Skip to main content

Connections

motherduck

Commentary

added in 1.10.0

Connects to a Motherduck database.

You can connect by either supplying a MotherDuck token and database name 1 or a JDBC url 2.

The MotherDuck connection writes data asynchronously. A new transaction will be executed every 1000 ms or 10000 rows, whichever happens first. You can override row size/write timing with batchConfigs. 3

Automatic table creation

By default for convenience, any tables ShadowTraffic writes to will be automatically created. This makes it easier to iterate on your generators without flipping back and forth between ShadowTraffic and MotherDuck.

ShadowTraffic does this by scanning the structure of your generators and creating a suitable DDL, then executing it on your behalf.

If ShadowTraffic doesn't create the table exactly as you'd want it, you can override each column using the sqlHint function modifier. 4

If the table already exists but you'd like to clear out any existing data, set tablePolicy to dropAndCreate. 5

Manual table control

If you don't ShadowTraffic to control your tables, you can turn this behavior off by setting tablePolicy to manual in the connection map. It'll then be up to you to make sure your tables exist before trying to write to them. 6

Generating updates and deletes

By default, ShadowTraffic only issues INSERT statements to your tables. But sometimes, it might be useful to issue UPDATE and DELETE statements too.
-------
To-do list:
**A)** According to the MotherDuck connection page, why are tables automatically created by default?
**B)** Rewrite the part of the MotherDuck connection page starting with "The MotherDuck connection" and going on through "ShadowTraffic and MotherDuck.", substituting "5000 rows" for "10000 rows".

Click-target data
-------
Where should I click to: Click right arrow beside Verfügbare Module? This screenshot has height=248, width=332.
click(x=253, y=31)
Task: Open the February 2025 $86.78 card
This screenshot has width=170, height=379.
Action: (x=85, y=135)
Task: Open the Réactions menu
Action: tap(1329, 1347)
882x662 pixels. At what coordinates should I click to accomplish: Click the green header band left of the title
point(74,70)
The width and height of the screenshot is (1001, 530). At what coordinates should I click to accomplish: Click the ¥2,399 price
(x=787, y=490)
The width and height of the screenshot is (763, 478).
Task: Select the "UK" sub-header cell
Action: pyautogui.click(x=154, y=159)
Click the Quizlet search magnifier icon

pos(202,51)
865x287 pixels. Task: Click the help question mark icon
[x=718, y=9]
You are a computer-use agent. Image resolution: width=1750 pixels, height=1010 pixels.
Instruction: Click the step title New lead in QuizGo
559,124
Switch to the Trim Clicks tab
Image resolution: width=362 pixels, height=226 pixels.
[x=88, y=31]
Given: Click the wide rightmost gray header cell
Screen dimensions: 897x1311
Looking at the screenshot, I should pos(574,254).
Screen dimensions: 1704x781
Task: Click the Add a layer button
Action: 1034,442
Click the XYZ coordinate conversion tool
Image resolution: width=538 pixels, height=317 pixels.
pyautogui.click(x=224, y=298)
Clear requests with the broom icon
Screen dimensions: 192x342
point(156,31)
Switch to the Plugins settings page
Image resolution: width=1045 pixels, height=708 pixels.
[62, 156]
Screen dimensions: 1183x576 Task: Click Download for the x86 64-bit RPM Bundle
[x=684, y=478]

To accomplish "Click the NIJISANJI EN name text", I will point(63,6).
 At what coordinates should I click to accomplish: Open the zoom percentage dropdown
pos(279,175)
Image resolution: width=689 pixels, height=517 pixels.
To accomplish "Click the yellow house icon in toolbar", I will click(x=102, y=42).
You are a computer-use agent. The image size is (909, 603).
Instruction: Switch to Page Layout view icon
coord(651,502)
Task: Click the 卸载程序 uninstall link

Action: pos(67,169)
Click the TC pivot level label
-------
Solved tasks:
**A)** Tables are created automatically for convenience. It makes it easier to iterate on your generators without flipping back and forth between ShadowTraffic and MotherDuck.

**B)**
The MotherDuck connection writes data asynchronously. A new transaction will be executed every 1000 ms or 5000 rows, whichever happens first. You can override row size/write timing with batchConfigs. 3

Automatic table creation

By default for convenience, any tables ShadowTraffic writes to will be automatically created. This makes it easier to iterate on your generators without flipping back and forth between ShadowTraffic and MotherDuck.